I read an article recently from the Corporate Executive Board (CEB) in Washington, D. C. that shed some light on the dearth of coaches and excess of managers (and micromanagers) in many sales organizations. The culprits: situation and circumstance.
It also seems that a perception gap exists between how sales managers see themselves as coaches versus how their people do. Managers think they are better than their reps do. In a high performance organization this gap does not exist.
The CEB first looked at the concept of direct report coaching seven years ago during the tail end of the economic run-up. Back then we had no worries over things like credit default swaps, inflation, rising unemployment, or prospects for continued economic growth. The economy had been vibrant for a couple decades. Few sensed the evil thug lurking in the shadows just around the calendar quarter.
Back then sales leadership applied pressure on their organizations to accelerate sales cycles. Many buyers were stockpiling profitable-to-turn inventory. Others were looking to add capacity. The market was solid and customers were — generally speaking — willing to collaborate on sped-up decision-making.
This was harvest time in American business. Behaviors reflected that. Deals were done and trillions churned. Consumption was full bore; and nowhere to be found was the new conservatism “paralysis by analysis” of recent times.
Today’s economy is remarkably different, which means the success formula to thrive inside the new marketplace has changed. Rather than decision-making velocity, sales organizations currently worry more about maximizing “hit rates” [the ratio of successes divided by the number of attempts]. This is a seismic shift in sales priority, some adapting better than others.
For many sales organizations and leadership teams, this recession is their first time through a down-cycle economy. Because of that (and the pressure that comes with it), an anxious, stressful need to win typifies daily activity. Emotional intelligence has become a rising leadership desirability. How else can we get the results we need without torching or burning our our sales organizations? Yelling, brow-beating, threatening, cajoling, and criticizing can drive short term results but have zero long-term sustainability — assuming the goal is a stable, self-motivated, high performance sales organization.
According to CEB research, today’s workers, for the most part, are not thrilled with the support they are getting. Here’s why:
- First, sales reps continue to score their managers low in terms of the coaching they provide. Fully 66% of sales reps indicate that their manager does worse at coaching as opposed to the other behaviors that a sales manager will need to demonstrate, such as planning, assessing risks, championing new initiatives, or even delivering bad news to senior management.

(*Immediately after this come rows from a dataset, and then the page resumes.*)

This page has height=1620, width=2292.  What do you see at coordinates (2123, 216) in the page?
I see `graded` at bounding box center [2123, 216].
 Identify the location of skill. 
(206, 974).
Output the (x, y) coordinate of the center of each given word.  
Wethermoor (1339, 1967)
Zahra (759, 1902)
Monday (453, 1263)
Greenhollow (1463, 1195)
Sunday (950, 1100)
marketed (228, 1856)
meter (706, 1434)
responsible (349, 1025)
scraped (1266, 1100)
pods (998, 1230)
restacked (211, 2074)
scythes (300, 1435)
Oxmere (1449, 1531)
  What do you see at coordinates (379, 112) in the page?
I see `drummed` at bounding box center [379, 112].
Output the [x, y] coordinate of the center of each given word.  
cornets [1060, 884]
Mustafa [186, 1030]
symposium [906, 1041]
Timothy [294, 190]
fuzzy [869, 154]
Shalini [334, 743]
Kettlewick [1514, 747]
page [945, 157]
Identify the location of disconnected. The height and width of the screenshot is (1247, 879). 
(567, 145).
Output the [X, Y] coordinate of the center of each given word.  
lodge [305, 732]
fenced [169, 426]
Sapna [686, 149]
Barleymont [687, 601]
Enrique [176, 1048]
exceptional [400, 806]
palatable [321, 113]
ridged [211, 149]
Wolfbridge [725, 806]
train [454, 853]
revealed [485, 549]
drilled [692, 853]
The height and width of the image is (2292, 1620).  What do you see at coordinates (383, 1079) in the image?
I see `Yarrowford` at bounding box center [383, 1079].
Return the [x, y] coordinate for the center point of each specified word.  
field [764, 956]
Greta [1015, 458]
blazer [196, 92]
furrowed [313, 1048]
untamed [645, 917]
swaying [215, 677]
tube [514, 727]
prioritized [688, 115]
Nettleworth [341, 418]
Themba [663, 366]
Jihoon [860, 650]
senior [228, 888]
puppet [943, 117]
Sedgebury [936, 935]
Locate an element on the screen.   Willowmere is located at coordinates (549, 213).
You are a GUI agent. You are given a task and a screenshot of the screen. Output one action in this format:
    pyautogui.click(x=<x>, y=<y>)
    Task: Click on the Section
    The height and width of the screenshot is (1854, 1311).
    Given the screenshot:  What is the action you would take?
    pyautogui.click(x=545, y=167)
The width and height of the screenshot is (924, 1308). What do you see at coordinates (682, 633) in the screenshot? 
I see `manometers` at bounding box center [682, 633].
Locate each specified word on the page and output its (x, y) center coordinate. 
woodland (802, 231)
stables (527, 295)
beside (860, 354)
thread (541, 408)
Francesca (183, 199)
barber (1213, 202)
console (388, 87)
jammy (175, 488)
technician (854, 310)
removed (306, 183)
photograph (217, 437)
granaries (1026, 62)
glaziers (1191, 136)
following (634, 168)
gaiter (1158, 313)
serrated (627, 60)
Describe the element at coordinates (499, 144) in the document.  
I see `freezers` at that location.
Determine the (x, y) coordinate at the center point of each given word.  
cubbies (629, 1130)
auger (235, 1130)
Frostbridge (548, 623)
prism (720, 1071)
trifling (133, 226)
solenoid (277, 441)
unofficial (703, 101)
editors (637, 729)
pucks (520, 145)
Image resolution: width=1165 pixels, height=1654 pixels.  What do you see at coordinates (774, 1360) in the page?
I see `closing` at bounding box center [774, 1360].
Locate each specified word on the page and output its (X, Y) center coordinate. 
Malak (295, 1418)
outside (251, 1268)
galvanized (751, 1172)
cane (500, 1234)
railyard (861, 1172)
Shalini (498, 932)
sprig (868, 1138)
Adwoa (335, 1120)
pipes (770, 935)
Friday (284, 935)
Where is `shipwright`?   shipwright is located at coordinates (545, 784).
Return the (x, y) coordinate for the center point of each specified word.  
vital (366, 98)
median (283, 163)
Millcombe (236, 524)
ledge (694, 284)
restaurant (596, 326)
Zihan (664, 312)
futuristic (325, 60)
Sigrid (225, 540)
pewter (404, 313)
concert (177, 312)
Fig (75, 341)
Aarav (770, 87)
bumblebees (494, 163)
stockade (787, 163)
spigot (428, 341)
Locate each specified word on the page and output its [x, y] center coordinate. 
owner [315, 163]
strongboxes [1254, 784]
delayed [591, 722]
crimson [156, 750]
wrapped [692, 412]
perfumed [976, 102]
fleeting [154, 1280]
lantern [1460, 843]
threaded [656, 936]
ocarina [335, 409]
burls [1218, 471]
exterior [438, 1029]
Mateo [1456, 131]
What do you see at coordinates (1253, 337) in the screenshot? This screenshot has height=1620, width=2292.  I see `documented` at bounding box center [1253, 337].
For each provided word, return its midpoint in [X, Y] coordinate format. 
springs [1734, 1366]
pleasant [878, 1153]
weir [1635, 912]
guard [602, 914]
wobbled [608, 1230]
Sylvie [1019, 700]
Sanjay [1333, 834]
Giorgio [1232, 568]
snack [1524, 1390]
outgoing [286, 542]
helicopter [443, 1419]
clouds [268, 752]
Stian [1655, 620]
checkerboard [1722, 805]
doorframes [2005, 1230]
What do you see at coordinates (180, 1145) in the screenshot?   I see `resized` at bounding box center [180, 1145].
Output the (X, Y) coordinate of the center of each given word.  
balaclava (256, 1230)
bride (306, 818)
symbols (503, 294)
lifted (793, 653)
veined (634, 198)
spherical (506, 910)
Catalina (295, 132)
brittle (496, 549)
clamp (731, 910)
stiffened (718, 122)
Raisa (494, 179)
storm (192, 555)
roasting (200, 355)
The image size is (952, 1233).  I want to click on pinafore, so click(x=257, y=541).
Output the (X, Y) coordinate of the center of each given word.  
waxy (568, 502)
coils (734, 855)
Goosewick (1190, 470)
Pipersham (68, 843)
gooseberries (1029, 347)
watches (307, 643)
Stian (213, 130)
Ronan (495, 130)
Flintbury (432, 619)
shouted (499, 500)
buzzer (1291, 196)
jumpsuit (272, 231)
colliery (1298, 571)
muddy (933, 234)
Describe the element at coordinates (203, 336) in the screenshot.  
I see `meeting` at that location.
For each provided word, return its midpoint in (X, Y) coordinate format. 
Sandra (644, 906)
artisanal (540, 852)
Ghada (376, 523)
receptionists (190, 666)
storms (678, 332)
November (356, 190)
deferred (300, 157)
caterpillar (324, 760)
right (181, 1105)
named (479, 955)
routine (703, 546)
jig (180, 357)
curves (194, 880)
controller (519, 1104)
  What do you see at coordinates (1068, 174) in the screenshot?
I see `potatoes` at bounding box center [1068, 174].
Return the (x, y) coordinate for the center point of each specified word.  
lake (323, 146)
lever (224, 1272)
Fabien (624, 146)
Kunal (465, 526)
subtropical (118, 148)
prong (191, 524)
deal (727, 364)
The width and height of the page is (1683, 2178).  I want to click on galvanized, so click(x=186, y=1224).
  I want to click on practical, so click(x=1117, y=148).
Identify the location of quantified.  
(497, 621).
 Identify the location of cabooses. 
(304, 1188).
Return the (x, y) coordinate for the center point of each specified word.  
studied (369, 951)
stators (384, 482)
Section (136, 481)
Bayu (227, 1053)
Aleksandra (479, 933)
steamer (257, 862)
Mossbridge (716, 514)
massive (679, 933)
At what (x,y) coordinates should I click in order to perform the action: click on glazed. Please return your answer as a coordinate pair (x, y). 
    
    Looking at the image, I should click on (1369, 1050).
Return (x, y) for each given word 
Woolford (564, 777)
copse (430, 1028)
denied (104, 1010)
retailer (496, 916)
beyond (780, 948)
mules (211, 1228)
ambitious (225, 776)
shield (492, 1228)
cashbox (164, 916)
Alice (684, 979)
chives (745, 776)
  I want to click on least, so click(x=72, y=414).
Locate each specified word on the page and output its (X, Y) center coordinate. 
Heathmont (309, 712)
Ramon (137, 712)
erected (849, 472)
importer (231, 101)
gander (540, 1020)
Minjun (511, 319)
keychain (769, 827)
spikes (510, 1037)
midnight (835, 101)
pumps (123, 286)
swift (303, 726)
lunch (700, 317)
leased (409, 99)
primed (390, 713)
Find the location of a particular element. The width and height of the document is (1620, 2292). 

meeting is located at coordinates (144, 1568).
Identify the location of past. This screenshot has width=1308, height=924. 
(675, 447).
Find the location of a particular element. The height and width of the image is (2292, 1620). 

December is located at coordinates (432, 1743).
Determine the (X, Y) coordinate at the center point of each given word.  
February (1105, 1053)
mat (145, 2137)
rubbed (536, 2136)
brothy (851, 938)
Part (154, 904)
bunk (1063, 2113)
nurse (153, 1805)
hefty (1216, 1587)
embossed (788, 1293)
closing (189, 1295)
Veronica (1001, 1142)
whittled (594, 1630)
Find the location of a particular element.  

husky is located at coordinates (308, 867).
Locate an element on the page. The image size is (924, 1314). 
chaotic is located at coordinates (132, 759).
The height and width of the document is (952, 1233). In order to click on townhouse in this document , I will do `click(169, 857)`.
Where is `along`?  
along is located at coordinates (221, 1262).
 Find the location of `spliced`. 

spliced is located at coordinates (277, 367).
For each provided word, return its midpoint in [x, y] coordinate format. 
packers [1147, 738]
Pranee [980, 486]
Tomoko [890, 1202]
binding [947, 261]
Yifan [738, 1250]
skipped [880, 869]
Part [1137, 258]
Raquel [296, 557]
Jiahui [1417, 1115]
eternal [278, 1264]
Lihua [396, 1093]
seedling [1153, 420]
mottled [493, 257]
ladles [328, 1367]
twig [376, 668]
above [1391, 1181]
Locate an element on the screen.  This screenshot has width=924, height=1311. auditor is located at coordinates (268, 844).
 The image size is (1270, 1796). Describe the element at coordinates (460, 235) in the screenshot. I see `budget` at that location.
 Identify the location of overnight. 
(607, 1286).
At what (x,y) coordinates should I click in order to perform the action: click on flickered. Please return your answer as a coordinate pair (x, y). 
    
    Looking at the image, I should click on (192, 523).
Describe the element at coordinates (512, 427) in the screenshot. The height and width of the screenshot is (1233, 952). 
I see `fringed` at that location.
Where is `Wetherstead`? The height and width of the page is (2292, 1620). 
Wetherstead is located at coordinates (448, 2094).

- Second, the news is not completely bleak. In general, reps who receive no coaching are rare, which means the need to coach seems to have permeated much of the landscape. While the abilities of managers as coaches slides on a great-to-poor skill scale, at least the masses seem to be trying. Managers are rated reasonably high when it comes to sharing knowledge; and they are perceived to be reasonably well prepared for development discussions. Yet there are gaps.
The difficulty sales individuals face seem to stem from weak coaching related to three behaviors known to drive performance:
- Showing people how to appropriately pressure the customer to make a decision. Professional finesse to keep a deal moving is a game-changer. Reps need it but managers don’t do it.
- Helping reps identify “next steps” with a customer. Deals do not advance without “next steps.” Who is doing what, by when? The bigger the deal and less experienced or skilled the rep, the more likely there is to be a big “next step” gap. A smart leader does not assume the rep knows what to do: He or she verifies they know what to do.
- Helping somebody identify how to overcome customer indifference. In the old days this was called “developing the need.” These are value barriers. You sell it, the customer does not see the need to buy it. The global demand for value creating salespeople remains robust. The global supply of those who can do it has diminished. A good coach can be a career changer if he or she can teach their people how to create, sell, deliver, and sustain true value. This separates the amateurs from the pros; and in today’s market, customers prefer pros.
The need to coach these behaviors is relatively new but research is showing that all three are linked to modern sales success. Because they are new, too many managers have yet to develop heightened awareness, coaching proficiency, or both.
Pro selling is an evolutionary business, since its core relies on changing tools, market timing, and technology’s influence on buyer behaviors — and these are shaped by time, expanding and contracting needs, fluctuating senses of emotional urgency, and need-versus-want utility.
Because of all this, sales organizations — especially those whose success directly correlates to the management, development, and inspiration of successful reps — must remain nimble and open to change. When compared to the old, less volatile days, success today often trades an insistent emphasis on following the process for a bit more flexibility and emphasis on coaching talent how to change the nature of the customer conversation.
The game — winning — remains unchanged; but how smart sales leaders enable consistent success has changed significantly. Embrace these changes and lead by example. Every day in America and around the world, great sales organizations achieve extraordinary wins that solidify their balance sheets, assure sustainability, and redefine benchmark excellence.
None of those wins are by accident. Stay relevant with the times and adapt accordingly. Coach the right things more effectively. Do that and you too will be a true professional: You will win the ones you’re supposed to win and some of the ones you’re supposed to lose.